• WHAT THE TASK ASKS
Reproduce the items below verbatim, from the line with "Find the location of a" up to and including the line with "legend-label: Tak is", and leave the pictures out.

• INPUT DATA
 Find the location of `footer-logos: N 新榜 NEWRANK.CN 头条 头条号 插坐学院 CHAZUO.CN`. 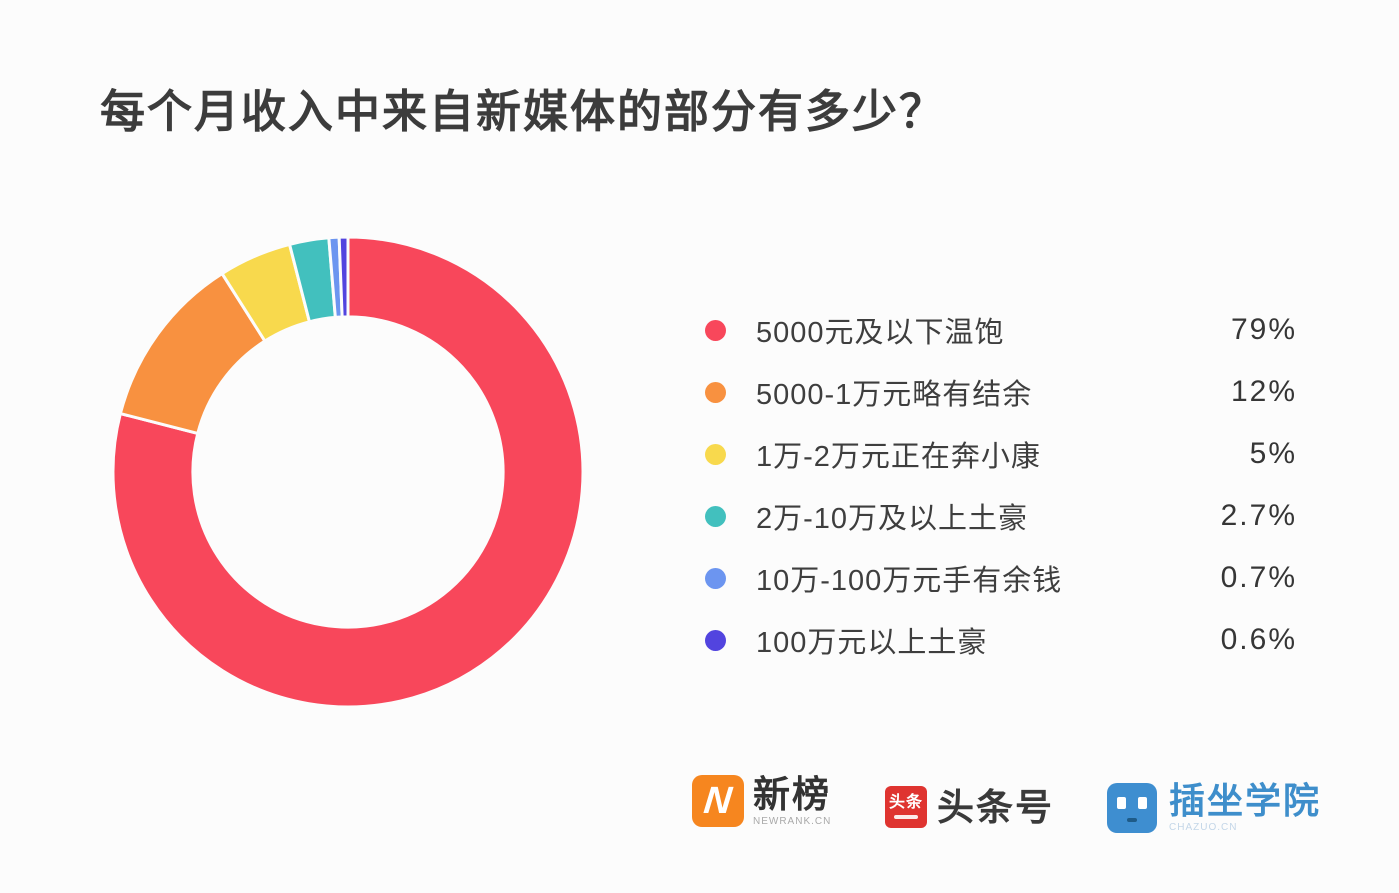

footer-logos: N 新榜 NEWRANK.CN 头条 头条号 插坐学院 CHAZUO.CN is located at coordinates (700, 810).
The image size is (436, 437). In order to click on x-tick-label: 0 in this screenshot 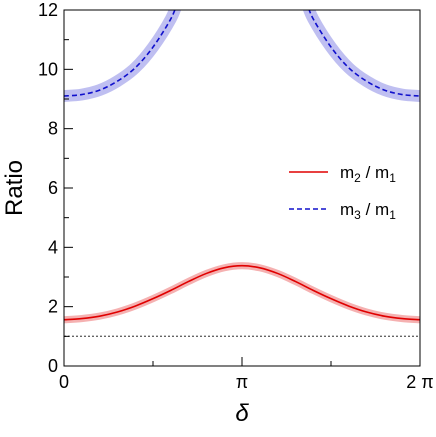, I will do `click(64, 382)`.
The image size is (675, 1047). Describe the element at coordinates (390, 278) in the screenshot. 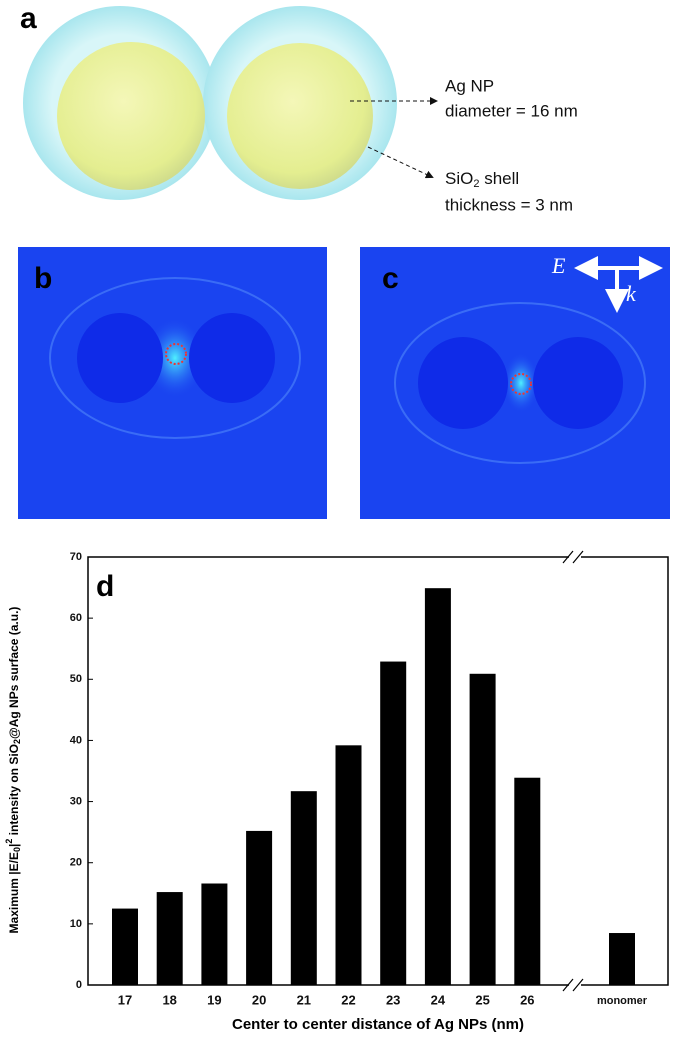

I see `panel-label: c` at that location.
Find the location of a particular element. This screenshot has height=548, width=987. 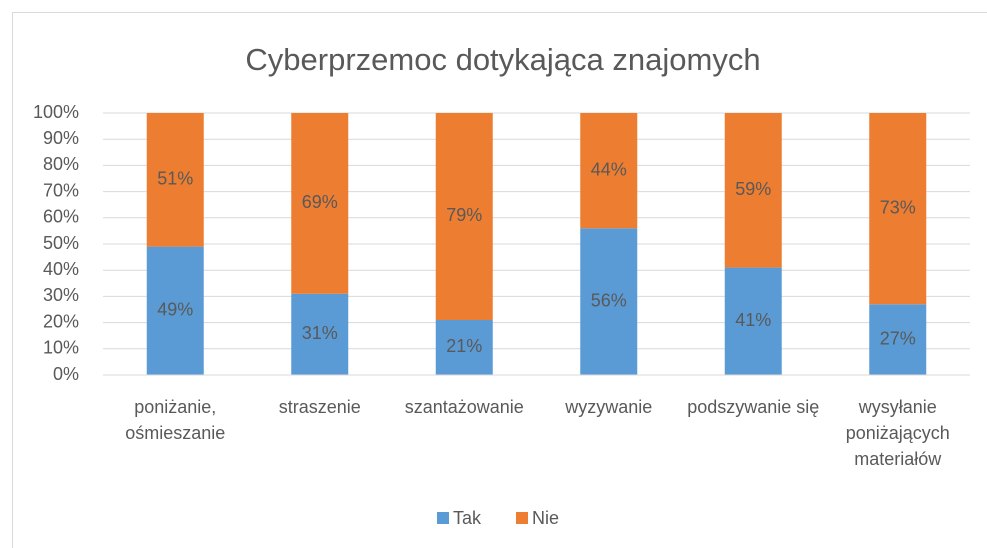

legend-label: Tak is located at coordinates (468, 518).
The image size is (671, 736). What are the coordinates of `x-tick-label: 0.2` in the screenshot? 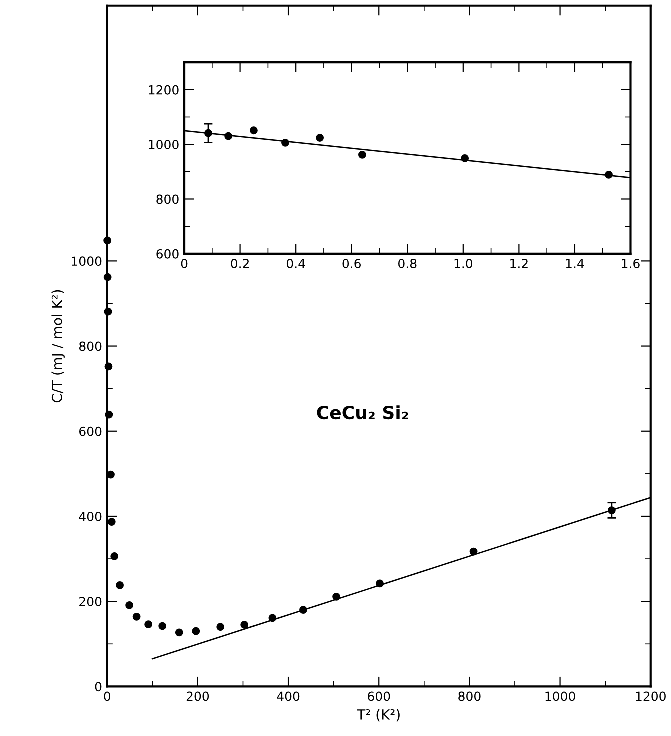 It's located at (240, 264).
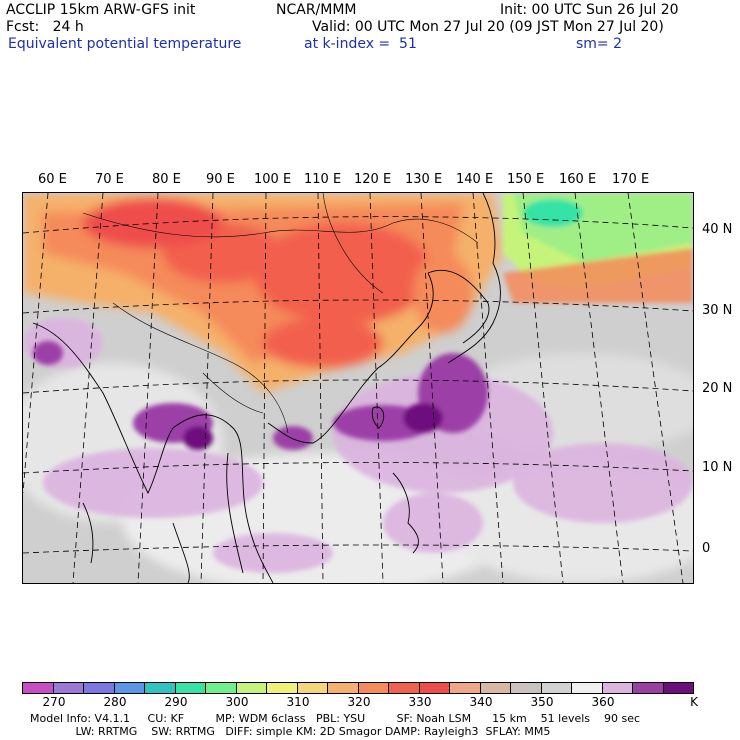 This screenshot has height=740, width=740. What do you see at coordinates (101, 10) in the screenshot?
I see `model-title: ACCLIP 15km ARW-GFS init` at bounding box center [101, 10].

• RESULT FOR THIS EXERCISE
Find the location of a particular element. This screenshot has height=548, width=987. 

legend-label: Tak is located at coordinates (468, 518).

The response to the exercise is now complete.